Jason Reda

Profile
- Position: placekicker

Personal information
- Born: August 16, 1985 (age 40) Rock Island, Illinois
- Listed height: 6 ft 1 in (1.85 m)
- Listed weight: 200 lb (91 kg)

Career information
- College: Illinois
- NFL draft: 2008: undrafted

Career history
- Cleveland Browns (2008–2009)*;
- * Offseason or practice squad member only

Awards and highlights
- Sporting News Freshman All-Big Ten (2004); Lou Groza Award semifinalist (2007);

= Jason Reda =

American football player (born 1985)

Jason Gerard Reda (born August 16, 1985) is an American former football placekicker. He was signed by the Cleveland Browns as an undrafted free agent in 2008. He played college football at Illinois.

==College career==
At Illinois, Reda made 16 of his 18 attempted field goals in his senior year. He made three out of his three attempted +50 yard field goals. He was put on Illinois' All Decade Team and put on the prestigious Top Ten Specialists of All Time list. Jason is the all-time scoring leader for the Fighting Illini, having scored 267 career points between 2004 and 2007.

==Professional career==
===Cleveland Browns===
Reda was undrafted in the 2008 NFL draft. He was signed by the Cleveland Browns on May 1, 2008. He was cut by the Browns on August 30, 2008

After spending the 2008 regular season out of football, Reda was re-signed to a future contract by the Browns on December 30, 2008, only to be waived on February 9, 2009.

===Later career===
Reda became the manager of many campus bars on the University of Illinois campus. Such bars include Red Lion, Firehaus, The Clybourne, and later KAMS.

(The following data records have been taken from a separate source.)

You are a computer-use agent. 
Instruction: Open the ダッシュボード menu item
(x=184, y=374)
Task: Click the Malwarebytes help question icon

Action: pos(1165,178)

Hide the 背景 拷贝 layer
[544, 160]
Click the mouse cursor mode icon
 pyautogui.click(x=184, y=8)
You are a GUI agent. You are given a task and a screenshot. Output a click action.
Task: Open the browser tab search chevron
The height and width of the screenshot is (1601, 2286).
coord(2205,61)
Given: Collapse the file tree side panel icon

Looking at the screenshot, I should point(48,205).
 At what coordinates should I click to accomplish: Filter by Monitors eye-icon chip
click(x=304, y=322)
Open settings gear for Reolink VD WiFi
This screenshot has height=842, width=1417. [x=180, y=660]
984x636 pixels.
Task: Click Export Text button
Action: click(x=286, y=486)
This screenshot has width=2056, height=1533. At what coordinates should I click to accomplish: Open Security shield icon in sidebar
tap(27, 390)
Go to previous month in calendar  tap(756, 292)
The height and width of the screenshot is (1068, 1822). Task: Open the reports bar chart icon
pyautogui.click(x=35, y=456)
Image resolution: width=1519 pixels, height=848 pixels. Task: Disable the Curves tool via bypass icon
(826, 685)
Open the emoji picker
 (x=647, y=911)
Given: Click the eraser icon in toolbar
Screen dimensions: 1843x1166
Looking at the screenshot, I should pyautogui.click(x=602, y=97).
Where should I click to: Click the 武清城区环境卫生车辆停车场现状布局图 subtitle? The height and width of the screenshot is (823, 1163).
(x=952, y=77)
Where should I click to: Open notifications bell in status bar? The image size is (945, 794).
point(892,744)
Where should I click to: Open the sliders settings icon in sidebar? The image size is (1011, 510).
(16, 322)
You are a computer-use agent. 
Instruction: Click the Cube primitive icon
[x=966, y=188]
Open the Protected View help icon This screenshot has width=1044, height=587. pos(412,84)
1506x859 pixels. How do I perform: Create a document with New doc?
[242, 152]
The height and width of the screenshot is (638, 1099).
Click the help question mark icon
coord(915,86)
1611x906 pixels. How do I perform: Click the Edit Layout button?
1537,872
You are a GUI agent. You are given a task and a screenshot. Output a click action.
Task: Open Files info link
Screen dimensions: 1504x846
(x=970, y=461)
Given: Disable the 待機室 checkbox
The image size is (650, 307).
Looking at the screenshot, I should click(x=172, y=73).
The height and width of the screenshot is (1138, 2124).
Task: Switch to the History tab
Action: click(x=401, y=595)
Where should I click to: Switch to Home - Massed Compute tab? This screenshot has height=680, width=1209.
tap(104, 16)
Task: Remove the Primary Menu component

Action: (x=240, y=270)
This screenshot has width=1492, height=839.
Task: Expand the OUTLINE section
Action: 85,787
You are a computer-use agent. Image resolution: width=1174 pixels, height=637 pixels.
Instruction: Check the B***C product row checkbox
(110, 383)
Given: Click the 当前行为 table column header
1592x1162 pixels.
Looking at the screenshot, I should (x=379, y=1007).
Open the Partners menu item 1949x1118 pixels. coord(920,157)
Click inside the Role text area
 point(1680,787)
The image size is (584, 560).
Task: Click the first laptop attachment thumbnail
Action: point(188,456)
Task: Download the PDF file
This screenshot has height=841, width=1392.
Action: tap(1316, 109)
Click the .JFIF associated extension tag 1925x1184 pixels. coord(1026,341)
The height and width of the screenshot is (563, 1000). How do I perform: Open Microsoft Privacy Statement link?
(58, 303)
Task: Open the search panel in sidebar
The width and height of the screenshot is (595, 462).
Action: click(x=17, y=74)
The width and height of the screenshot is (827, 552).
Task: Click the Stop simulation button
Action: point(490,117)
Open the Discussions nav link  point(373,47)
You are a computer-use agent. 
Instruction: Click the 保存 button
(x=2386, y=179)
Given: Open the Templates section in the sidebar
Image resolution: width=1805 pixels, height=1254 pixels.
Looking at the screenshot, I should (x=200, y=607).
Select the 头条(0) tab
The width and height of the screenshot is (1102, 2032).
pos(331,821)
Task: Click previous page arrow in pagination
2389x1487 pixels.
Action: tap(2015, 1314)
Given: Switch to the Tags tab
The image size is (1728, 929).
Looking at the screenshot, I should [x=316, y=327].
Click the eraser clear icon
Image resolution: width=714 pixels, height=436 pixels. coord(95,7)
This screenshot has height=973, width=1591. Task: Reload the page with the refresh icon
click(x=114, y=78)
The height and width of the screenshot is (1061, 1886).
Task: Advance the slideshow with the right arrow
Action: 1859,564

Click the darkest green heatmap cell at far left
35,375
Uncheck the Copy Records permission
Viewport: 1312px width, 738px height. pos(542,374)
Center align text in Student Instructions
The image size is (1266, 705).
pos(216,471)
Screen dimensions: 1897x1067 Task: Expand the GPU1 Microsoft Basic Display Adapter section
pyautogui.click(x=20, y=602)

== Criminal controversy ==
Reda pleaded guilty to driving under the influence of alcohol in late 2018, after crashing into a stopped University of Illinois police car in Champaign, Illinois.

On Friday March 4, 2022, Reda was arrested by University of Illinois Police for alleged sexual assault of a campus bar employee on November 13, 2021. He was charged with one count of criminal sexual assault in the Champaign County Court. His case number is 2022CF000264 with bond being set at $25,000. Reda pleaded guilty to a battery charge. The sexual assault charge was dismissed.